### BRIEF
Nothing in the entries may change when they are transcribed.

EXTRACTED RECORDS Block Start

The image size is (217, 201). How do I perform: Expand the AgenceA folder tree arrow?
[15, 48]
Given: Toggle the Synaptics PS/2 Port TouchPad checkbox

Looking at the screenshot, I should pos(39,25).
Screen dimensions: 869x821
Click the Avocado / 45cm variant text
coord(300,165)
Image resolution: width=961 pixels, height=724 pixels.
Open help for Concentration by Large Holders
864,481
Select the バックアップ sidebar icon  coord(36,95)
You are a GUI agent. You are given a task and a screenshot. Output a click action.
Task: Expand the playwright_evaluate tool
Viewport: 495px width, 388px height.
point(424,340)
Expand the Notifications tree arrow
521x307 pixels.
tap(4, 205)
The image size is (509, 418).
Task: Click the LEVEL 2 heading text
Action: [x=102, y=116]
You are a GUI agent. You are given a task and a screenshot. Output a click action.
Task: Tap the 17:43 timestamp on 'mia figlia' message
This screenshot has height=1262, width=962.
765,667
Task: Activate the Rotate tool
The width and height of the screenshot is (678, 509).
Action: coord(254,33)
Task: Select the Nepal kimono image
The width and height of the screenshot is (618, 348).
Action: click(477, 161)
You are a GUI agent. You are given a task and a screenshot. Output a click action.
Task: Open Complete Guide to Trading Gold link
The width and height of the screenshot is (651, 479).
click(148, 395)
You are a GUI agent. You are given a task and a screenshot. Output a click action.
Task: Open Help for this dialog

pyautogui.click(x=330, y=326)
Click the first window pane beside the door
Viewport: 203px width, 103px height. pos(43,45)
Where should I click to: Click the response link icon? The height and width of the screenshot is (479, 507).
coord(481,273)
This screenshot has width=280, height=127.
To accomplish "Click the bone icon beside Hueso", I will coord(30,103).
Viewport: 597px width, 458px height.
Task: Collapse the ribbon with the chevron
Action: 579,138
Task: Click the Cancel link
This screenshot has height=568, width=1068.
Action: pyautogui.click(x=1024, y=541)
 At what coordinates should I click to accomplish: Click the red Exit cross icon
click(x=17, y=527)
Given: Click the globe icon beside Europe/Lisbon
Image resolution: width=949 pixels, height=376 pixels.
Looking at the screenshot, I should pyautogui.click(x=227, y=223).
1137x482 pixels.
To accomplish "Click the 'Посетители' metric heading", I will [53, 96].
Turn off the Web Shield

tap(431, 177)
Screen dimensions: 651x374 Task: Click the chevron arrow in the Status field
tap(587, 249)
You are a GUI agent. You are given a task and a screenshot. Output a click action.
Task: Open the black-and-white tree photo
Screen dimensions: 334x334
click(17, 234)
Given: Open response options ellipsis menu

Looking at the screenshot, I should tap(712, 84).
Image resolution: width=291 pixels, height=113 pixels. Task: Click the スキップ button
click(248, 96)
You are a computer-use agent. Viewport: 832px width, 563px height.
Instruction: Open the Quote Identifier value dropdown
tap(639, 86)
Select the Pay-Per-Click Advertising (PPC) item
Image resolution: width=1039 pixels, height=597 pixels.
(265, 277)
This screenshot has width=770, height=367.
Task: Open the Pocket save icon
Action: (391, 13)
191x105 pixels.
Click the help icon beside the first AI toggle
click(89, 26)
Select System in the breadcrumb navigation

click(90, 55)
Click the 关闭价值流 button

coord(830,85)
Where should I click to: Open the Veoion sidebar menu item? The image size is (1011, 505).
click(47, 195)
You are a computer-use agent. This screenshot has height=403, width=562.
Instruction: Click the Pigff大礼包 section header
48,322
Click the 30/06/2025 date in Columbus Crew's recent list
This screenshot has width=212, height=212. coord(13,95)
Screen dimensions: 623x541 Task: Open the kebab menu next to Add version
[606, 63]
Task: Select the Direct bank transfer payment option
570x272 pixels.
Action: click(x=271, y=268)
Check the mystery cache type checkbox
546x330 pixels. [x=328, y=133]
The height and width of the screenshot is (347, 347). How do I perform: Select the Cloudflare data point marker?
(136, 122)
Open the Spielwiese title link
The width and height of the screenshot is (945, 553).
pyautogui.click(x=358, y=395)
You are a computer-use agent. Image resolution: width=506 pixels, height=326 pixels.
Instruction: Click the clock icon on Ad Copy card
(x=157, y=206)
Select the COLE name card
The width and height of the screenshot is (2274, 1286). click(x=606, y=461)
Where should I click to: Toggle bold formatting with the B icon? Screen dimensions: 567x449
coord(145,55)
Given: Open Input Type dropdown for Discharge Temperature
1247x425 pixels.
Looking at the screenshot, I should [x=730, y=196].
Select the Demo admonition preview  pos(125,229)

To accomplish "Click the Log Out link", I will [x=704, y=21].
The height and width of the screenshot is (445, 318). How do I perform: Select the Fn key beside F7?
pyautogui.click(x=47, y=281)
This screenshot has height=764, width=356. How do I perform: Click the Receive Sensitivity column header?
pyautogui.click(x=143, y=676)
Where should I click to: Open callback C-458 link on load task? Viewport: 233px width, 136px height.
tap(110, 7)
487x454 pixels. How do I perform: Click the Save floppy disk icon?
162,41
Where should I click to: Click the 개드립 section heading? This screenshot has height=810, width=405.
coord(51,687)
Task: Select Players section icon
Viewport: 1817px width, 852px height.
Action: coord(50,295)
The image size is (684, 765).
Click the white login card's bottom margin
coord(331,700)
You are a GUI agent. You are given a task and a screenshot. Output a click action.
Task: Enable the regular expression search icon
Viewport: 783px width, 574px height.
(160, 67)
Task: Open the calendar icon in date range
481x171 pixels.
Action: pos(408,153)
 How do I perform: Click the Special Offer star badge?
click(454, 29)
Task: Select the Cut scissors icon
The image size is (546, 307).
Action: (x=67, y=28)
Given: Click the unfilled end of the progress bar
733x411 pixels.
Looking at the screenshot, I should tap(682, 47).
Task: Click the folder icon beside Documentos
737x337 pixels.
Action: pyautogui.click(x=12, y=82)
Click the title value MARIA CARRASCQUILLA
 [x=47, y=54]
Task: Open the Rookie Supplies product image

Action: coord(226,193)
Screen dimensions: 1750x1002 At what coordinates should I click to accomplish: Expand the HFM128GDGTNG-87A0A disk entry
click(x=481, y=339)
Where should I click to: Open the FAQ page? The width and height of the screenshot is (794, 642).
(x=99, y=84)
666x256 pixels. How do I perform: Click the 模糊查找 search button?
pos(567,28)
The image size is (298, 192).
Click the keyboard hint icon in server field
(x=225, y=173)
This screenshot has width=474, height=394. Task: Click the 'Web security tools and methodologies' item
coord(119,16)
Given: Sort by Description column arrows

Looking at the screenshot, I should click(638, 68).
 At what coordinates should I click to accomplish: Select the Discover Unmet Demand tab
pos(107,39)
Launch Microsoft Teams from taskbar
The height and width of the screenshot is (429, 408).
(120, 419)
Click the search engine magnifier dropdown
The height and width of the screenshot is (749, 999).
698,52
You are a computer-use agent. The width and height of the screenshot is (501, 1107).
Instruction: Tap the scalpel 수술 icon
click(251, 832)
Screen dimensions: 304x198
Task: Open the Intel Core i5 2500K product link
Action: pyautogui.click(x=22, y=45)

EXTRACTED RECORDS Block End

### SOLUTION FOR THIS EXERCISE
The image size is (217, 201). How do I perform: Expand the AgenceA folder tree arrow?
[15, 48]
Given: Toggle the Synaptics PS/2 Port TouchPad checkbox

Looking at the screenshot, I should pos(39,25).
Screen dimensions: 869x821
Click the Avocado / 45cm variant text
coord(300,165)
Image resolution: width=961 pixels, height=724 pixels.
Open help for Concentration by Large Holders
864,481
Select the バックアップ sidebar icon  coord(36,95)
You are a GUI agent. You are given a task and a screenshot. Output a click action.
Task: Expand the playwright_evaluate tool
Viewport: 495px width, 388px height.
point(424,340)
Expand the Notifications tree arrow
521x307 pixels.
tap(4, 205)
The image size is (509, 418).
Task: Click the LEVEL 2 heading text
Action: [x=102, y=116]
You are a GUI agent. You are given a task and a screenshot. Output a click action.
Task: Tap the 17:43 timestamp on 'mia figlia' message
This screenshot has height=1262, width=962.
765,667
Task: Activate the Rotate tool
The width and height of the screenshot is (678, 509).
Action: coord(254,33)
Task: Select the Nepal kimono image
The width and height of the screenshot is (618, 348).
Action: click(477, 161)
You are a GUI agent. You are given a task and a screenshot. Output a click action.
Task: Open Complete Guide to Trading Gold link
The width and height of the screenshot is (651, 479).
click(148, 395)
You are a GUI agent. You are given a task and a screenshot. Output a click action.
Task: Open Help for this dialog

pyautogui.click(x=330, y=326)
Click the first window pane beside the door
Viewport: 203px width, 103px height. pos(43,45)
Where should I click to: Click the response link icon? The height and width of the screenshot is (479, 507).
coord(481,273)
This screenshot has width=280, height=127.
To accomplish "Click the bone icon beside Hueso", I will coord(30,103).
Viewport: 597px width, 458px height.
Task: Collapse the ribbon with the chevron
Action: 579,138
Task: Click the Cancel link
This screenshot has height=568, width=1068.
Action: pyautogui.click(x=1024, y=541)
 At what coordinates should I click to accomplish: Click the red Exit cross icon
click(x=17, y=527)
Given: Click the globe icon beside Europe/Lisbon
Image resolution: width=949 pixels, height=376 pixels.
Looking at the screenshot, I should pyautogui.click(x=227, y=223).
1137x482 pixels.
To accomplish "Click the 'Посетители' metric heading", I will [53, 96].
Turn off the Web Shield

tap(431, 177)
Screen dimensions: 651x374 Task: Click the chevron arrow in the Status field
tap(587, 249)
You are a GUI agent. You are given a task and a screenshot. Output a click action.
Task: Open the black-and-white tree photo
Screen dimensions: 334x334
click(17, 234)
Given: Open response options ellipsis menu

Looking at the screenshot, I should tap(712, 84).
Image resolution: width=291 pixels, height=113 pixels. Task: Click the スキップ button
click(248, 96)
You are a computer-use agent. Viewport: 832px width, 563px height.
Instruction: Open the Quote Identifier value dropdown
tap(639, 86)
Select the Pay-Per-Click Advertising (PPC) item
Image resolution: width=1039 pixels, height=597 pixels.
(265, 277)
This screenshot has width=770, height=367.
Task: Open the Pocket save icon
Action: (391, 13)
191x105 pixels.
Click the help icon beside the first AI toggle
click(89, 26)
Select System in the breadcrumb navigation

click(90, 55)
Click the 关闭价值流 button

coord(830,85)
Where should I click to: Open the Veoion sidebar menu item? The image size is (1011, 505).
click(47, 195)
You are a computer-use agent. This screenshot has height=403, width=562.
Instruction: Click the Pigff大礼包 section header
48,322
Click the 30/06/2025 date in Columbus Crew's recent list
This screenshot has width=212, height=212. coord(13,95)
Screen dimensions: 623x541 Task: Open the kebab menu next to Add version
[606, 63]
Task: Select the Direct bank transfer payment option
570x272 pixels.
Action: click(x=271, y=268)
Check the mystery cache type checkbox
546x330 pixels. [x=328, y=133]
The height and width of the screenshot is (347, 347). How do I perform: Select the Cloudflare data point marker?
(136, 122)
Open the Spielwiese title link
The width and height of the screenshot is (945, 553).
pyautogui.click(x=358, y=395)
You are a computer-use agent. Image resolution: width=506 pixels, height=326 pixels.
Instruction: Click the clock icon on Ad Copy card
(x=157, y=206)
Select the COLE name card
The width and height of the screenshot is (2274, 1286). click(x=606, y=461)
Where should I click to: Toggle bold formatting with the B icon? Screen dimensions: 567x449
coord(145,55)
Given: Open Input Type dropdown for Discharge Temperature
1247x425 pixels.
Looking at the screenshot, I should [x=730, y=196].
Select the Demo admonition preview  pos(125,229)

To accomplish "Click the Log Out link", I will [x=704, y=21].
The height and width of the screenshot is (445, 318). How do I perform: Select the Fn key beside F7?
pyautogui.click(x=47, y=281)
This screenshot has height=764, width=356. How do I perform: Click the Receive Sensitivity column header?
pyautogui.click(x=143, y=676)
Where should I click to: Open callback C-458 link on load task? Viewport: 233px width, 136px height.
tap(110, 7)
487x454 pixels. How do I perform: Click the Save floppy disk icon?
162,41
Where should I click to: Click the 개드립 section heading? This screenshot has height=810, width=405.
coord(51,687)
Task: Select Players section icon
Viewport: 1817px width, 852px height.
Action: coord(50,295)
The image size is (684, 765).
Click the white login card's bottom margin
coord(331,700)
You are a GUI agent. You are given a task and a screenshot. Output a click action.
Task: Enable the regular expression search icon
Viewport: 783px width, 574px height.
(160, 67)
Task: Open the calendar icon in date range
481x171 pixels.
Action: pos(408,153)
 How do I perform: Click the Special Offer star badge?
click(454, 29)
Task: Select the Cut scissors icon
The image size is (546, 307).
Action: (x=67, y=28)
Given: Click the unfilled end of the progress bar
733x411 pixels.
Looking at the screenshot, I should tap(682, 47).
Task: Click the folder icon beside Documentos
737x337 pixels.
Action: pyautogui.click(x=12, y=82)
Click the title value MARIA CARRASCQUILLA
 [x=47, y=54]
Task: Open the Rookie Supplies product image

Action: coord(226,193)
Screen dimensions: 1750x1002 At what coordinates should I click to accomplish: Expand the HFM128GDGTNG-87A0A disk entry
click(x=481, y=339)
Where should I click to: Open the FAQ page? The width and height of the screenshot is (794, 642).
(x=99, y=84)
666x256 pixels. How do I perform: Click the 模糊查找 search button?
pos(567,28)
The image size is (298, 192).
Click the keyboard hint icon in server field
(x=225, y=173)
This screenshot has width=474, height=394. Task: Click the 'Web security tools and methodologies' item
coord(119,16)
Given: Sort by Description column arrows

Looking at the screenshot, I should click(638, 68).
 At what coordinates should I click to accomplish: Select the Discover Unmet Demand tab
pos(107,39)
Launch Microsoft Teams from taskbar
The height and width of the screenshot is (429, 408).
(120, 419)
Click the search engine magnifier dropdown
The height and width of the screenshot is (749, 999).
698,52
You are a computer-use agent. The width and height of the screenshot is (501, 1107).
Instruction: Tap the scalpel 수술 icon
click(251, 832)
Screen dimensions: 304x198
Task: Open the Intel Core i5 2500K product link
Action: pyautogui.click(x=22, y=45)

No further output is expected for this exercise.